TO DO: The records that appear below are to be restated word for word.

EXTRACTED INFORMATION:

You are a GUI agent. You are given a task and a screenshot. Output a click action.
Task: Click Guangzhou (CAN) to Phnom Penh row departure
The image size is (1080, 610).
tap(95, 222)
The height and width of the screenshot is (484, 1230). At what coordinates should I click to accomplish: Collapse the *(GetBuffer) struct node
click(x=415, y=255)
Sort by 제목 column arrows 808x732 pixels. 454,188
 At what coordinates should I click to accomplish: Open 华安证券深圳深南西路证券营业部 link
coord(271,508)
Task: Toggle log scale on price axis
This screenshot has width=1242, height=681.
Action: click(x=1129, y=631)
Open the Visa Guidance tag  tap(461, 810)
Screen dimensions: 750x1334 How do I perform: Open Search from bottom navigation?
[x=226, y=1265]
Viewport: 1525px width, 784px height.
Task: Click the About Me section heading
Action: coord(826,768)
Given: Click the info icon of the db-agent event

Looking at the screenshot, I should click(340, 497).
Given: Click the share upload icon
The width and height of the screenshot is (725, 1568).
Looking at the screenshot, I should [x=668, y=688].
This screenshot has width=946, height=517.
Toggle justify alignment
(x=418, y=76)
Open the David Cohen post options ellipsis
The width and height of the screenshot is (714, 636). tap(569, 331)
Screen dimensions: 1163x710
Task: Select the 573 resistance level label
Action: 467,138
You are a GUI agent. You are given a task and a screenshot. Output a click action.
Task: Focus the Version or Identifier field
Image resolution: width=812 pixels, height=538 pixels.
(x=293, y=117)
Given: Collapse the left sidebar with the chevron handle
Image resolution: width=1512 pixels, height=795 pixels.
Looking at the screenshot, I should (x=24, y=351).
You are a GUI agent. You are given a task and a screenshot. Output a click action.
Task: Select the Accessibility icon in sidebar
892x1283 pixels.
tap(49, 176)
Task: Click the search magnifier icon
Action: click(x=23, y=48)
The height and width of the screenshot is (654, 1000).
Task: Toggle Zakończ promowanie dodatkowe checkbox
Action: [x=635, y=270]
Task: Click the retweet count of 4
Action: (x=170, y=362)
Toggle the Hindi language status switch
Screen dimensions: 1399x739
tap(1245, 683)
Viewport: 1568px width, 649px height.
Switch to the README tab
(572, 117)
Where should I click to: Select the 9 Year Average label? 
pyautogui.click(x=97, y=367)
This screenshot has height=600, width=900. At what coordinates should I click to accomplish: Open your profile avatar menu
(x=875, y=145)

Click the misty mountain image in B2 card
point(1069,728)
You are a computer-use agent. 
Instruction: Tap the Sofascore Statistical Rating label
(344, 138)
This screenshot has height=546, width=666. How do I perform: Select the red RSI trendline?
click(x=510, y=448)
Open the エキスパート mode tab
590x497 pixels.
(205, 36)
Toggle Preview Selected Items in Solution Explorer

EXPECTED ANSWER:
You are a GUI agent. You are given a task and a screenshot. Output a click action.
Task: Click Guangzhou (CAN) to Phnom Penh row departure
The image size is (1080, 610).
tap(95, 222)
The height and width of the screenshot is (484, 1230). At what coordinates should I click to accomplish: Collapse the *(GetBuffer) struct node
click(x=415, y=255)
Sort by 제목 column arrows 808x732 pixels. 454,188
 At what coordinates should I click to accomplish: Open 华安证券深圳深南西路证券营业部 link
coord(271,508)
Task: Toggle log scale on price axis
This screenshot has width=1242, height=681.
Action: click(x=1129, y=631)
Open the Visa Guidance tag  tap(461, 810)
Screen dimensions: 750x1334 How do I perform: Open Search from bottom navigation?
[x=226, y=1265]
Viewport: 1525px width, 784px height.
Task: Click the About Me section heading
Action: coord(826,768)
Given: Click the info icon of the db-agent event

Looking at the screenshot, I should click(340, 497).
Given: Click the share upload icon
The width and height of the screenshot is (725, 1568).
Looking at the screenshot, I should [x=668, y=688].
This screenshot has width=946, height=517.
Toggle justify alignment
(x=418, y=76)
Open the David Cohen post options ellipsis
The width and height of the screenshot is (714, 636). tap(569, 331)
Screen dimensions: 1163x710
Task: Select the 573 resistance level label
Action: 467,138
You are a GUI agent. You are given a task and a screenshot. Output a click action.
Task: Focus the Version or Identifier field
Image resolution: width=812 pixels, height=538 pixels.
(x=293, y=117)
Given: Collapse the left sidebar with the chevron handle
Image resolution: width=1512 pixels, height=795 pixels.
Looking at the screenshot, I should (x=24, y=351).
You are a GUI agent. You are given a task and a screenshot. Output a click action.
Task: Select the Accessibility icon in sidebar
892x1283 pixels.
tap(49, 176)
Task: Click the search magnifier icon
Action: click(x=23, y=48)
The height and width of the screenshot is (654, 1000).
Task: Toggle Zakończ promowanie dodatkowe checkbox
Action: [x=635, y=270]
Task: Click the retweet count of 4
Action: (x=170, y=362)
Toggle the Hindi language status switch
Screen dimensions: 1399x739
tap(1245, 683)
Viewport: 1568px width, 649px height.
Switch to the README tab
(572, 117)
Where should I click to: Select the 9 Year Average label? 
pyautogui.click(x=97, y=367)
This screenshot has height=600, width=900. At what coordinates should I click to accomplish: Open your profile avatar menu
(x=875, y=145)

Click the misty mountain image in B2 card
point(1069,728)
You are a computer-use agent. 
Instruction: Tap the Sofascore Statistical Rating label
(344, 138)
This screenshot has height=546, width=666. How do I perform: Select the red RSI trendline?
click(x=510, y=448)
Open the エキスパート mode tab
590x497 pixels.
(205, 36)
Toggle Preview Selected Items in Solution Explorer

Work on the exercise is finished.